Fatiguing Contractions Induce Acute Redox Signaling in Mouse Muscle

Abstract

Protein S-glutathionylation (P-SSG) is a reversible redox modification known to alter the activity of transcription factors, kinases, and contractile proteins as well as protect critical cysteine residues from irreversible oxidation. Exercise elicits an acute oxidative stress that is reported to result in beneficial adaptive responses, a process known as redox signaling. We hypothesized that redox signaling will occur through P-SSG of regulatory cysteines following fatiguing muscle contractions. To test this hypothesis, we performed acute fatiguing contractions using an in vivo stimulation protocol on anesthetized CB6F1 (BALB/cBy x C57BL/6) mice. Muscle force production was monitored by a force transducer throughout the 15 minutes of fatiguing stimulations.
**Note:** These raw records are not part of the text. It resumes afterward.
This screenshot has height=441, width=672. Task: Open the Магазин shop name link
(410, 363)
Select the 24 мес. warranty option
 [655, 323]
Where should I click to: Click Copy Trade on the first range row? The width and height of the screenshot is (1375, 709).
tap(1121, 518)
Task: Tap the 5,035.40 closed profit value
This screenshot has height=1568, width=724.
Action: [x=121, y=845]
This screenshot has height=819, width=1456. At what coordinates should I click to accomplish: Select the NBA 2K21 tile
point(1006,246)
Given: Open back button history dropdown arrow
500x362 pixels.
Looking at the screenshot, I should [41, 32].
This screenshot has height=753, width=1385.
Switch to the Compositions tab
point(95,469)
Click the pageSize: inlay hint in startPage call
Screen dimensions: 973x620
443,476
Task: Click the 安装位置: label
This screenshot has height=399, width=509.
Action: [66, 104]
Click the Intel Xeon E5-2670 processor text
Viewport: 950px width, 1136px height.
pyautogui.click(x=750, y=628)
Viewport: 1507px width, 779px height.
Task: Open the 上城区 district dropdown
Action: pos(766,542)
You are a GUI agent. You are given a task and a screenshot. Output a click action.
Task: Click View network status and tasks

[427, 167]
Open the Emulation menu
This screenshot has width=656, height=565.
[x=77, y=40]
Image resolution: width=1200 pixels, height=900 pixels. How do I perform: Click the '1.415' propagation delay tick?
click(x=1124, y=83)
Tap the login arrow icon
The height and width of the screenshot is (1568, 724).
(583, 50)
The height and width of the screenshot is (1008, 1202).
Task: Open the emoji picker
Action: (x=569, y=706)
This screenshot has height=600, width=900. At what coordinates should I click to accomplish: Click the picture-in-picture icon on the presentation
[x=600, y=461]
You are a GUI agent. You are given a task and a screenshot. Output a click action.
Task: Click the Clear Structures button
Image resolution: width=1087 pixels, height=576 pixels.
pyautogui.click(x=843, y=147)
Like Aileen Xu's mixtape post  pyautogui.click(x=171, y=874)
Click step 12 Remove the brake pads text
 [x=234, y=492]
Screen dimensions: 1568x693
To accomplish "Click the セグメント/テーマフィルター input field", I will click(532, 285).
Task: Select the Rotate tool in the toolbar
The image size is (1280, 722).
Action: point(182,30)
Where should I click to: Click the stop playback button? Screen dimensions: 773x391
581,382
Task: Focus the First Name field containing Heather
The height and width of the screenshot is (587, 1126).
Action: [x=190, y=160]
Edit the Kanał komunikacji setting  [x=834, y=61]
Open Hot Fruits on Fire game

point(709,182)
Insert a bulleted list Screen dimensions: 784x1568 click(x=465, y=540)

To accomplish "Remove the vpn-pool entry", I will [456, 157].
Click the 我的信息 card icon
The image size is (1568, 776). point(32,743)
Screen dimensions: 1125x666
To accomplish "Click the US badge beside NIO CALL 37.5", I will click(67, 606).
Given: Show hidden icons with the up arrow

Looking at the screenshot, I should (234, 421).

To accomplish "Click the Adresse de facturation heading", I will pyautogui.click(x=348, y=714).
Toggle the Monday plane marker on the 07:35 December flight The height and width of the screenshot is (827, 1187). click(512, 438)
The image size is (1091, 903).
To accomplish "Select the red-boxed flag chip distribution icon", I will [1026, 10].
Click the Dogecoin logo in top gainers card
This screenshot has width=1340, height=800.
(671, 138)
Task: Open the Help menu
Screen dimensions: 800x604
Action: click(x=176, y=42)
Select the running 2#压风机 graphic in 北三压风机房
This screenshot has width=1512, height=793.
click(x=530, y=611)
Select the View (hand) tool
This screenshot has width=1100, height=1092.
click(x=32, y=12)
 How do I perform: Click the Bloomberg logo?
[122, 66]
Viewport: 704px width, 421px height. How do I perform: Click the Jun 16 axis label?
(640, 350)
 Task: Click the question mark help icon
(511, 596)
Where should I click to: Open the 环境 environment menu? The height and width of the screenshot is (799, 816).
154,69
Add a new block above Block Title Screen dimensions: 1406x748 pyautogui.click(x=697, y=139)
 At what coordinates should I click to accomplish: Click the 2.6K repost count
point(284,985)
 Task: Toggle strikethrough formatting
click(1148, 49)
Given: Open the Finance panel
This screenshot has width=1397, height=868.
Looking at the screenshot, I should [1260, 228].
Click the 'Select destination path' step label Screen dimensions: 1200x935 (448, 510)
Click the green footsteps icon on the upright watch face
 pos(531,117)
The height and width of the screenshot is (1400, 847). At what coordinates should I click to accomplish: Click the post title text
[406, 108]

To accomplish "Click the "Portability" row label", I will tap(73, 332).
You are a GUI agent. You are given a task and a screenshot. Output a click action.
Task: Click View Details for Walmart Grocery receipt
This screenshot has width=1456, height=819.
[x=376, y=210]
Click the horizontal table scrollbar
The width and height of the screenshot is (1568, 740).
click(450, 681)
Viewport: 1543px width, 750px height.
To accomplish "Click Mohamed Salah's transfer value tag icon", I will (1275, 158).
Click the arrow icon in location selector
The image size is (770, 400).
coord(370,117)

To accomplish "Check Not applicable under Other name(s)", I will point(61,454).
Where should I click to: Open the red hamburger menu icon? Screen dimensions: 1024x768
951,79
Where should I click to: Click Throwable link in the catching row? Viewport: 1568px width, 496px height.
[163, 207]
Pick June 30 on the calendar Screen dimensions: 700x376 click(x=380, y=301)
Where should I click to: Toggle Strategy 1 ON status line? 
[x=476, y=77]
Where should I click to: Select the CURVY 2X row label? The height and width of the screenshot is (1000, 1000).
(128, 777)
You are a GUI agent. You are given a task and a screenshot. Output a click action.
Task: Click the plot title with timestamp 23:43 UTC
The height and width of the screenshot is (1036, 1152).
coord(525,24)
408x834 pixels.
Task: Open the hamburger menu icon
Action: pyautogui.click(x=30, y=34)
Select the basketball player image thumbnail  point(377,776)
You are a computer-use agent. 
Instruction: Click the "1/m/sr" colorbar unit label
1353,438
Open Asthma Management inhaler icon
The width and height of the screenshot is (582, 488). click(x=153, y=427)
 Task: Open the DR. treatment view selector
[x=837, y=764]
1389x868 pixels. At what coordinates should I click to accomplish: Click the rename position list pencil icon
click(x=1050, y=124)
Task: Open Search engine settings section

The right (stimulated) and left (unstimulated) gastrocnemius were collected 60 minutes after the last stimulation and processed for redox proteomics using resin-assisted thiol enrichment and selective reduction. Redox proteomics revealed over 1,500 P-SSG modifications that were significantly increased by fatiguing contractions. Mitochondrial proteins were among the most sensitive to glutathionylation. Ingenuity Pathway Analysis revealed mitochondrial dysfunction, calcium signaling, cytoskeleton signaling, and oxidative stress response in the top ten affected pathways. Critical cysteines on beta-actin, troponin I, ryanodine receptor 1, SERCA1, ATP synthase subunit alpha and NADH dehydrogenase flavoprotein 1 were among those significantly glutathionylated that have previously been reported to alter protein and muscle function. These modifications of redox sensitive proteins implicate rapid regulation of metabolism, excitation/contraction coupling, kinase activity, and contractile protein function, and protection from irreversible oxidation. Together, these data suggest a direct role of ROS in acute exercise signaling and map the redox sensitive proteome in mouse muscle. This study lays the groundwork for future investigation into the redox signaling of altered exercise adaptation associated with chronic conditions, such as sarcopenia, the age-related loss of muscle mass and function.